Karena itulah, Tohari kemudian mendatangi kantor Dinas Kelautan dan Perikanan Tanjung Balai Karimun (Kepri) dan meminta kebenaran informasi tersebut. Tohari ditemui oleh seorang pengawas dinas perikanan bernama Yusufian. belakangan diketahui Yusufian ditunjuk sebagai Penyidik Pegawai Negeri Sipil (PPNS). Setelah mendengarkan laporan Tohari, Yusufian menelepon Konsulat Jenderal RI di Johor Baru Malaysia.

Laporan Yusufian diterima seorang staf bernama Hendro. Orang ini menurut keterangan Yusufian, mengaku sebagai utusan Polri Indonesia di Malaysia. "Beliau membenarkan saat ini Kapal KM. SIE MIE LIE sedang ditahan oleh polisi Malaysia, tepatnya di Rumah Tahanan Sungai Udang Melaka," kata Yusufian.

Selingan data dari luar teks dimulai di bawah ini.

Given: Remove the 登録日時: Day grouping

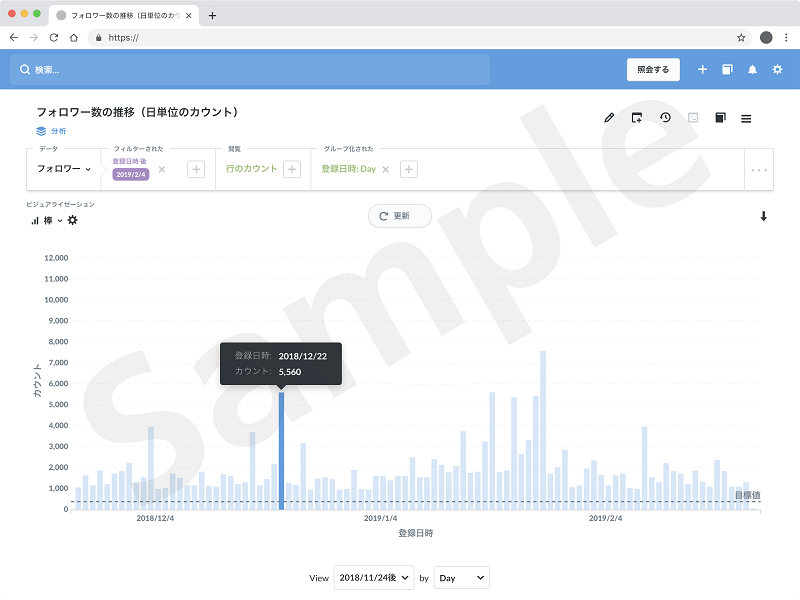Looking at the screenshot, I should pos(386,169).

Hanya saja dalam kesempatan itu, justru orang bernama Hendro terkesan memanfaatkan kesempatan dalam kesempitan. Berdasarkan laporan Yusufian, diketahui Henro malah meminta uang kepada keluarga kelima nelayan itu sebesar Rp3,5 miliar untuk membayar denda tekong dan masing-masing ABK harus menyediakan dana Rp350 juta. Sementara kapal disita pemerintah Malaysia.

Tohari selaku pemilik kapal ketika dikabari soal permintaan itu, mengaku tak sanggup untuk memenuhi permintaan uang yang totalnya Rp4,9 miliar itu. Hanya saja untuk membuktikan kasus ini ke pengadilan Malaysia pun, menurut Tohari sangat sulit.

Kesulitan itu adalah untuk membuktikan di Mahkamah Malaysia posisi kapal masih berada di perairan RI. Aalaupun bukti sudah ada berupa memori GPS, kabarnya dalam kasus model begini, pihak pengadilan Malaysia tidak pernah mau membuka hasil rekaman GPS itu. Kata Tohari, memori rekaman GPS tersebut berada di tangan Hendro selaku utusan Indonesia untuk menangani kasus ini.

Hal itu pula kabarnya yang mendasari permintaan uang dari Hendro kepada pihak nelayan dan Tohari. Lantaran kasus tersebut sampai saat ini belum ada titik terang kapan bisa diselesaikan dan nelayan bisa dibebaskan, Tohari pun mengaku hanya bisa pasrah. "Saya berharap ada bantuan dari pihak pemerintah untuk membebaskan para nelayan yang di tahan oleh Police Marine Malaysia tersebut," ujarnya.

Tohari sendiri sangat yakin dalam kasus ini kapal miliknya Malaysia lah yang melanggar wilayah Indonesia dan didiamkan aparat RI lantaran tidak bisa dideteksi. Kasus ini bukan yang pertama terjadi, sebelumnya juga pernah terjadi namun nelayan tradisional tersebut dapat dibebaskan. Keluarga korban sudah melaporkan ke Dinas Kelautan dan Perikanan, Bakorkamla dan Pangkalan TNI AL (LANAL) Tanjung Balai Karimun, namun tidak mendapat tanggapan yang berarti.

Sekretaris Jenderal Koalisi Rakyat untuk Keadilan Perikanan (KIARA) mengatakan, dari laporan yang dia terima atas peristiwa itu, dia yakin Malaysia yang telah melanggar Konvensi PBB tentang Hukum Laut (UNCLOS) 1982 karena memasuki wilayah kedaulatan Indonesia. "KIARA mendesak Presiden Republik Indonesia segera bertindak atas pelanggaran itu," katanya kepada Gresnews.com, Rabu (24/4).

Presiden, kata Halim, harus mengirimkan nota keras penangkapan nelayan Tanjung Balai Karimun yang dilakukan oleh Polisi Maritim Malaysia. Kedua, menginstruksikan kepada Menteri Luar Negeri dan Menteri Kelautan dan Perikanan untuk bersinergi membebaskan kelima nelayan dan kapal yang ditahan Malaysia.

Ketiga, kata Halim, Presiden harus memerintahkan pengusutan dugaan keterlibatan oknum Dinas Kelautan dan Perikanan Tanjung Balai Karimun dan Konsulat Jenderal RI di Malaysia terkait indikasi pemerasan terhadap warga negara yang seharusnya mendapatkan perlindungan dan bantuan hukum berdasarkan Undang-Undang Hubungan Luar Negeri. "Yang terakhir, usut juga pihak Lanal Karimun karena ketika Tohari melapor, laporannya hanya ditampung tanpa upaya tindak lanjut," kata Halim.